(Material provided)
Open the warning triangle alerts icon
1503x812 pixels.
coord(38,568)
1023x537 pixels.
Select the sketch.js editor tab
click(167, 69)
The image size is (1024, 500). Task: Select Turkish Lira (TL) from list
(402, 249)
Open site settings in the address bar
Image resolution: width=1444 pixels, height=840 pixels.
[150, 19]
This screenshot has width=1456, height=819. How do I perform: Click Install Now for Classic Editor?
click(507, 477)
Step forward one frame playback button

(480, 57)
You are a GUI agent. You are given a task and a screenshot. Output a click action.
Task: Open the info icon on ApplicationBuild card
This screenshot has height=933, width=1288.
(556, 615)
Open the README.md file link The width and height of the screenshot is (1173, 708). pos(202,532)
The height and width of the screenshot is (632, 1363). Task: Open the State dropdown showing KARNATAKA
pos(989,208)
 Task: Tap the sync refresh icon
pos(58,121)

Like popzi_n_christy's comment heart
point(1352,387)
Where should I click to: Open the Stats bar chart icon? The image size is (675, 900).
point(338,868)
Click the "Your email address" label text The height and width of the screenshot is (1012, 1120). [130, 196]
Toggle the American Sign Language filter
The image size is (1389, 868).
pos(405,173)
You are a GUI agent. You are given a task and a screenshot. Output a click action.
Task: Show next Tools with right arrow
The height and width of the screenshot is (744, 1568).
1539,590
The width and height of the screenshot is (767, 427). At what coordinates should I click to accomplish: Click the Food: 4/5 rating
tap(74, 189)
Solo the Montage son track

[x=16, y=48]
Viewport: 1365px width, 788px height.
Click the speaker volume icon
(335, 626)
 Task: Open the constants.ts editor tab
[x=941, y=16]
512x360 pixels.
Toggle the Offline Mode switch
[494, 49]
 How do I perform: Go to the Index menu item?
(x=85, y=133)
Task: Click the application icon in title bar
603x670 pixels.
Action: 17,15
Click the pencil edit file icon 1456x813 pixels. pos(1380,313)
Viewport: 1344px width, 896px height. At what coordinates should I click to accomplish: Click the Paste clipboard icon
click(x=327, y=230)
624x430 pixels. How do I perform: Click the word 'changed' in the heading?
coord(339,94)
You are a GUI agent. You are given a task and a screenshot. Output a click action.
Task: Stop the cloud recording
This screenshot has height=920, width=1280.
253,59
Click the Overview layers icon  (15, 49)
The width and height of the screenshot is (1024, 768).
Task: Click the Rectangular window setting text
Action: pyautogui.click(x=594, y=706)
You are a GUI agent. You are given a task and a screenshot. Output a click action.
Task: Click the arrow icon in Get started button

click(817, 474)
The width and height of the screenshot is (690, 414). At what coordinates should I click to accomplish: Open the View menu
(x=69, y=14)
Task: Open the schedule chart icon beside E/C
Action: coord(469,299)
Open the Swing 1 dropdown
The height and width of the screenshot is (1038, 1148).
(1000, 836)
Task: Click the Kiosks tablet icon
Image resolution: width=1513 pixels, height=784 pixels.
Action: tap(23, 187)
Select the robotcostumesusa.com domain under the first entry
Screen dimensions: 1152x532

(Short problem)
Turn the records above into a Markdown table, skipping blank lines. Use a "Row" column for the row number and a "Record line" column for the line's text.

(Task result)
| Row | Record line |
|---|---|
| 1 | Open the warning triangle alerts icon |
| 2 | 1503x812 pixels. |
| 3 | coord(38,568) |
| 4 | 1023x537 pixels. |
| 5 | Select the sketch.js editor tab |
| 6 | click(167, 69) |
| 7 | The image size is (1024, 500). Task: Select Turkish Lira (TL) from list |
| 8 | (402, 249) |
| 9 | Open site settings in the address bar |
| 10 | Image resolution: width=1444 pixels, height=840 pixels. |
| 11 | [150, 19] |
| 12 | This screenshot has width=1456, height=819. How do I perform: Click Install Now for Classic Editor? |
| 13 | click(507, 477) |
| 14 | Step forward one frame playback button |
| 15 | (480, 57) |
| 16 | You are a GUI agent. You are given a task and a screenshot. Output a click action. |
| 17 | Task: Open the info icon on ApplicationBuild card |
| 18 | This screenshot has height=933, width=1288. |
| 19 | (556, 615) |
| 20 | Open the README.md file link The width and height of the screenshot is (1173, 708). pos(202,532) |
| 21 | The height and width of the screenshot is (632, 1363). Task: Open the State dropdown showing KARNATAKA |
| 22 | pos(989,208) |
| 23 |  Task: Tap the sync refresh icon |
| 24 | pos(58,121) |
| 25 | Like popzi_n_christy's comment heart |
| 26 | point(1352,387) |
| 27 | Where should I click to: Open the Stats bar chart icon? The image size is (675, 900). |
| 28 | point(338,868) |
| 29 | Click the "Your email address" label text The height and width of the screenshot is (1012, 1120). [130, 196] |
| 30 | Toggle the American Sign Language filter |
| 31 | The image size is (1389, 868). |
| 32 | pos(405,173) |
| 33 | You are a GUI agent. You are given a task and a screenshot. Output a click action. |
| 34 | Task: Show next Tools with right arrow |
| 35 | The height and width of the screenshot is (744, 1568). |
| 36 | 1539,590 |
| 37 | The width and height of the screenshot is (767, 427). At what coordinates should I click to accomplish: Click the Food: 4/5 rating |
| 38 | tap(74, 189) |
| 39 | Solo the Montage son track |
| 40 | [x=16, y=48] |
| 41 | Viewport: 1365px width, 788px height. |
| 42 | Click the speaker volume icon |
| 43 | (335, 626) |
| 44 |  Task: Open the constants.ts editor tab |
| 45 | [x=941, y=16] |
| 46 | 512x360 pixels. |
| 47 | Toggle the Offline Mode switch |
| 48 | [494, 49] |
| 49 |  How do I perform: Go to the Index menu item? |
| 50 | (x=85, y=133) |
| 51 | Task: Click the application icon in title bar |
| 52 | 603x670 pixels. |
| 53 | Action: 17,15 |
| 54 | Click the pencil edit file icon 1456x813 pixels. pos(1380,313) |
| 55 | Viewport: 1344px width, 896px height. At what coordinates should I click to accomplish: Click the Paste clipboard icon |
| 56 | click(x=327, y=230) |
| 57 | 624x430 pixels. How do I perform: Click the word 'changed' in the heading? |
| 58 | coord(339,94) |
| 59 | You are a GUI agent. You are given a task and a screenshot. Output a click action. |
| 60 | Task: Stop the cloud recording |
| 61 | This screenshot has height=920, width=1280. |
| 62 | 253,59 |
| 63 | Click the Overview layers icon  (15, 49) |
| 64 | The width and height of the screenshot is (1024, 768). |
| 65 | Task: Click the Rectangular window setting text |
| 66 | Action: pyautogui.click(x=594, y=706) |
| 67 | You are a GUI agent. You are given a task and a screenshot. Output a click action. |
| 68 | Task: Click the arrow icon in Get started button |
| 69 | click(817, 474) |
| 70 | The width and height of the screenshot is (690, 414). At what coordinates should I click to accomplish: Open the View menu |
| 71 | (x=69, y=14) |
| 72 | Task: Open the schedule chart icon beside E/C |
| 73 | Action: coord(469,299) |
| 74 | Open the Swing 1 dropdown |
| 75 | The height and width of the screenshot is (1038, 1148). |
| 76 | (1000, 836) |
| 77 | Task: Click the Kiosks tablet icon |
| 78 | Image resolution: width=1513 pixels, height=784 pixels. |
| 79 | Action: tap(23, 187) |
| 80 | Select the robotcostumesusa.com domain under the first entry |
| 81 | Screen dimensions: 1152x532 |